» **Request**
Reproduce the data between the lines holding "Task: Open the Order History link" and "Click the python", inclusive, with every "Instruction" renamed to "Goal" and nothing else changed.

%%

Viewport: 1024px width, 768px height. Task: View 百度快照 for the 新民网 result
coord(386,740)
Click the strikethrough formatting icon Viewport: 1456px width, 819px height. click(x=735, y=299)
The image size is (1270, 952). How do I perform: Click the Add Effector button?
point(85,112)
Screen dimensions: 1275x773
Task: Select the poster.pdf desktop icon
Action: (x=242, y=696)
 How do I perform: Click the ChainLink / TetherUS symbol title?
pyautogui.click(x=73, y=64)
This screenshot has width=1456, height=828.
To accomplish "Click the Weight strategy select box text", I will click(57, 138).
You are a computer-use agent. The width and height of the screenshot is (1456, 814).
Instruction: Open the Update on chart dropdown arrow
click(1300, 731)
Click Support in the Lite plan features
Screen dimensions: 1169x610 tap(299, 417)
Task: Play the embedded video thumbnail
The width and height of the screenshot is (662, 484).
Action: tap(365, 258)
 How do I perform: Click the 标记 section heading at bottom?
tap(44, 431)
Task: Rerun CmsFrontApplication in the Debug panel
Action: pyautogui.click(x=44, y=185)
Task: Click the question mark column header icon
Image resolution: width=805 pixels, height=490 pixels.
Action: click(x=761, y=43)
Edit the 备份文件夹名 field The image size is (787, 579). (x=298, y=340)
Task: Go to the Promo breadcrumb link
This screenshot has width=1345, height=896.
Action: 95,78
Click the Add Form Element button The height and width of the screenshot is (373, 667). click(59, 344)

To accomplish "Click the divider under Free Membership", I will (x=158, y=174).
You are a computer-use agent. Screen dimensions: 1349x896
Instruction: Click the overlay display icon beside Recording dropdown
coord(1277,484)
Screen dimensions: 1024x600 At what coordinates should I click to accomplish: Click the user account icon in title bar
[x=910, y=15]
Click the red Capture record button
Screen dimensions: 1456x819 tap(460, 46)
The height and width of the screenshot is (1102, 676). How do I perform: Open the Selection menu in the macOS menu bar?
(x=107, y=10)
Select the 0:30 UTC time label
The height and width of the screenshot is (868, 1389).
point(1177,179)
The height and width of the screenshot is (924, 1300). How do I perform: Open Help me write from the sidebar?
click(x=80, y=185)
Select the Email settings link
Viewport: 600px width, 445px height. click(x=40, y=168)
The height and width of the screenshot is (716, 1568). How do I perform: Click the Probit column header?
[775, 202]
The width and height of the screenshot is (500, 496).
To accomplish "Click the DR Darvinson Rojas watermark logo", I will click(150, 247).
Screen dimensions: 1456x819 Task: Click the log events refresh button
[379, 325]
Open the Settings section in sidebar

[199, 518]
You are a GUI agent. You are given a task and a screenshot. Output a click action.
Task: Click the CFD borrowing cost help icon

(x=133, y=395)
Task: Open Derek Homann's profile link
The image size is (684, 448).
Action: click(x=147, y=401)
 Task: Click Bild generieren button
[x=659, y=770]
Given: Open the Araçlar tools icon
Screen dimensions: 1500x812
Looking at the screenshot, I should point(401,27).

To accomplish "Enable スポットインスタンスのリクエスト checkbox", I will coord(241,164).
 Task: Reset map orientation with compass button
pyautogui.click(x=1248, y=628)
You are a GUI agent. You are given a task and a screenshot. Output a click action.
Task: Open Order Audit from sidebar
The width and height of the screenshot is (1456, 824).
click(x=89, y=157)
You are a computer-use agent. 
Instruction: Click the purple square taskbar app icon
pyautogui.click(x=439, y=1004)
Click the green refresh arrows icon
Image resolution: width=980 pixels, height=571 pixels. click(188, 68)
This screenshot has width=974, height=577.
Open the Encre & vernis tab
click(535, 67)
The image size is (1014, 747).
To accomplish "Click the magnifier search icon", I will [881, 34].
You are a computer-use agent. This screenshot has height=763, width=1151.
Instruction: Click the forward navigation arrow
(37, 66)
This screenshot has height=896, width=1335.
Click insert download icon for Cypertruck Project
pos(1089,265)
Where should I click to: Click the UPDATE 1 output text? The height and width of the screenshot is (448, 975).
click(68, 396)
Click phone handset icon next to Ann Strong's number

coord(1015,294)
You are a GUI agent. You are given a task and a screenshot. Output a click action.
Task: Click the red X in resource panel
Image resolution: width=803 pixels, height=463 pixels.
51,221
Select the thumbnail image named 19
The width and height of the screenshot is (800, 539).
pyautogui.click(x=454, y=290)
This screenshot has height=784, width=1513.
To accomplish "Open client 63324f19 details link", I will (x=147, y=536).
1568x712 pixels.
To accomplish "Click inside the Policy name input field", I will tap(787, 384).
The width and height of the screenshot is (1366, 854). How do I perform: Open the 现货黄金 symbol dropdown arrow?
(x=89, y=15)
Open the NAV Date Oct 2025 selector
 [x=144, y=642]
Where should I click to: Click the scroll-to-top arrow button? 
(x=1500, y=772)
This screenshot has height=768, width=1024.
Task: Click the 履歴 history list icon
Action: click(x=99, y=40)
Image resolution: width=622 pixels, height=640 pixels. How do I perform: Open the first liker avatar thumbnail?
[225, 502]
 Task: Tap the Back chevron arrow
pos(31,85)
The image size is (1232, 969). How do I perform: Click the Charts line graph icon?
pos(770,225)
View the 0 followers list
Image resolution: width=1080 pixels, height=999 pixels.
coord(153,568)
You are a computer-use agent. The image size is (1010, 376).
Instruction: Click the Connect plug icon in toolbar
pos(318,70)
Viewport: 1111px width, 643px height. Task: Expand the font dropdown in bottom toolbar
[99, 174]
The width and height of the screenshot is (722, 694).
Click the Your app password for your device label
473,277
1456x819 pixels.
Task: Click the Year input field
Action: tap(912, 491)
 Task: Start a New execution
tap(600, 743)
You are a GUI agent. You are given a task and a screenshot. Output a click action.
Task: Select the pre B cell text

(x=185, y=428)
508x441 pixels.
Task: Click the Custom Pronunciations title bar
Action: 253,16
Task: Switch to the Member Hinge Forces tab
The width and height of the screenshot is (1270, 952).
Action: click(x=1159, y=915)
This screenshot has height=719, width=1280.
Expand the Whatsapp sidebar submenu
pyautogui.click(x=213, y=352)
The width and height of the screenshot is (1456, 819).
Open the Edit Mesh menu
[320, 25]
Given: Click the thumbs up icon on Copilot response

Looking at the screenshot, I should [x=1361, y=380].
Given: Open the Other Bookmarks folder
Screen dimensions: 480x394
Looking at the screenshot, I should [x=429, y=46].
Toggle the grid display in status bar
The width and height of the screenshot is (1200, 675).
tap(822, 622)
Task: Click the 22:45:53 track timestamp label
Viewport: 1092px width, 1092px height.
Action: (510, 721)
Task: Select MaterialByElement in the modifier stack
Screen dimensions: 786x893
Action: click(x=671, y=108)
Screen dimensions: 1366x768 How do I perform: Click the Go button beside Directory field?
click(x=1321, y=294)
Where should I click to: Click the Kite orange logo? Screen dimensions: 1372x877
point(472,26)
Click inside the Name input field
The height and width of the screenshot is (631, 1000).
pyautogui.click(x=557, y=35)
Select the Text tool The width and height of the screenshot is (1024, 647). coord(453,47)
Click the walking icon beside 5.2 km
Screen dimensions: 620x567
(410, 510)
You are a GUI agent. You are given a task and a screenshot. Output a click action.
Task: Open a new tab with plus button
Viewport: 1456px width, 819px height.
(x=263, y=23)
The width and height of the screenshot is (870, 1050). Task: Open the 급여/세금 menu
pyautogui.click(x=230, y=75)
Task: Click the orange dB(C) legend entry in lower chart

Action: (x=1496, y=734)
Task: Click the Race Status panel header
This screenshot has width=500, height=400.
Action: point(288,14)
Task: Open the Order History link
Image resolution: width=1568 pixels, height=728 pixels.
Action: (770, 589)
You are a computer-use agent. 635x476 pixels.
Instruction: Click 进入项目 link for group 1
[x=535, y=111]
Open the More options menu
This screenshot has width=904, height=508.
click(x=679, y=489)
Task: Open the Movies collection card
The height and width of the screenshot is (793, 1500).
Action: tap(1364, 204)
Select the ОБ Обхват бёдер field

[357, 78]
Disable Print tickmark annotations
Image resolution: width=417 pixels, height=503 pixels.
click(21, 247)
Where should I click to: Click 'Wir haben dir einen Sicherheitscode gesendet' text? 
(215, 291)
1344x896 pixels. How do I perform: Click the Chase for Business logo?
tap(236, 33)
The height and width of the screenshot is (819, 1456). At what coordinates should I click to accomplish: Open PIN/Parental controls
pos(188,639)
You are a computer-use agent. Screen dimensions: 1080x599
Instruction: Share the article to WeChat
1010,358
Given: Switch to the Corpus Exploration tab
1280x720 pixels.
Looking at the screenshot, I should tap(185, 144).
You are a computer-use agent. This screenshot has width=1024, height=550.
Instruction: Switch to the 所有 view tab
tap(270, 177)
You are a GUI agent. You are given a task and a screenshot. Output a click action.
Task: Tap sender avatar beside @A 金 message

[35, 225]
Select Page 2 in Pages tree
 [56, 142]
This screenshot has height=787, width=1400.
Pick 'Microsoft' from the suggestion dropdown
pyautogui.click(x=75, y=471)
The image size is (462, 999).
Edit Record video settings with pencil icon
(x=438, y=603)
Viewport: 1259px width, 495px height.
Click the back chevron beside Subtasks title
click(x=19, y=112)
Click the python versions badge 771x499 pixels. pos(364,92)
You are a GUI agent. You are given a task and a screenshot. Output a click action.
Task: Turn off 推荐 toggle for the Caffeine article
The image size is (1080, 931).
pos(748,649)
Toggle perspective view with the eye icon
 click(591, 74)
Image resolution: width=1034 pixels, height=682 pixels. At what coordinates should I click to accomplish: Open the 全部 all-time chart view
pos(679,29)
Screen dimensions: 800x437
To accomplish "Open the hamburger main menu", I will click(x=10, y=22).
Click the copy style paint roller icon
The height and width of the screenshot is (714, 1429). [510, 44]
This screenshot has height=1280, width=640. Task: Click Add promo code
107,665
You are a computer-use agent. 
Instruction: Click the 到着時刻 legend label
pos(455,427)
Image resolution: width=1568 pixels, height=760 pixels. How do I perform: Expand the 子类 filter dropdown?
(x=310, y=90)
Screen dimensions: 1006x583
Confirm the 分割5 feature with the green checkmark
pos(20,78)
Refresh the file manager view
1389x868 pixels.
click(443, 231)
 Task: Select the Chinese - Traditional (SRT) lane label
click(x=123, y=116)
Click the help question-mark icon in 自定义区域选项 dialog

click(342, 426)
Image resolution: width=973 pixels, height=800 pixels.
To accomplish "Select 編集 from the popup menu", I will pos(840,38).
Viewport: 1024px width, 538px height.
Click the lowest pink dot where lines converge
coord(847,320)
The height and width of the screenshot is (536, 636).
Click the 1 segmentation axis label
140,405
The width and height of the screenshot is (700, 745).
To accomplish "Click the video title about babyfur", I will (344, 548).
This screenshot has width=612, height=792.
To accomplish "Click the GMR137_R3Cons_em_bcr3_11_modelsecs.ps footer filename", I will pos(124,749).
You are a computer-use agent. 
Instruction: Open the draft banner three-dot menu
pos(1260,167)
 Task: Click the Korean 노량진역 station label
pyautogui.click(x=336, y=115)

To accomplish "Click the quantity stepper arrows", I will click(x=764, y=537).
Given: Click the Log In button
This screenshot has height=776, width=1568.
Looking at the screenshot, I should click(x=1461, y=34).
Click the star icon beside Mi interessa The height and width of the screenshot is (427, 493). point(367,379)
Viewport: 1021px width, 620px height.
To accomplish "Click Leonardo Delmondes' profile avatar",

%%

» **Answer below**
Task: Open the Order History link
Image resolution: width=1568 pixels, height=728 pixels.
Action: (770, 589)
You are a computer-use agent. 635x476 pixels.
Goal: Click 进入项目 link for group 1
[x=535, y=111]
Open the More options menu
This screenshot has width=904, height=508.
click(x=679, y=489)
Task: Open the Movies collection card
The height and width of the screenshot is (793, 1500).
Action: tap(1364, 204)
Select the ОБ Обхват бёдер field

[357, 78]
Disable Print tickmark annotations
Image resolution: width=417 pixels, height=503 pixels.
click(21, 247)
Where should I click to: Click 'Wir haben dir einen Sicherheitscode gesendet' text? 
(215, 291)
1344x896 pixels. How do I perform: Click the Chase for Business logo?
tap(236, 33)
The height and width of the screenshot is (819, 1456). At what coordinates should I click to accomplish: Open PIN/Parental controls
pos(188,639)
You are a computer-use agent. Screen dimensions: 1080x599
Goal: Share the article to WeChat
1010,358
Given: Switch to the Corpus Exploration tab
1280x720 pixels.
Looking at the screenshot, I should tap(185, 144).
You are a computer-use agent. This screenshot has width=1024, height=550.
Goal: Switch to the 所有 view tab
tap(270, 177)
You are a GUI agent. You are given a task and a screenshot. Output a click action.
Task: Tap sender avatar beside @A 金 message

[35, 225]
Select Page 2 in Pages tree
 [56, 142]
This screenshot has height=787, width=1400.
Pick 'Microsoft' from the suggestion dropdown
pyautogui.click(x=75, y=471)
The image size is (462, 999).
Edit Record video settings with pencil icon
(x=438, y=603)
Viewport: 1259px width, 495px height.
Click the back chevron beside Subtasks title
click(x=19, y=112)
Click the python versions badge 771x499 pixels. pos(364,92)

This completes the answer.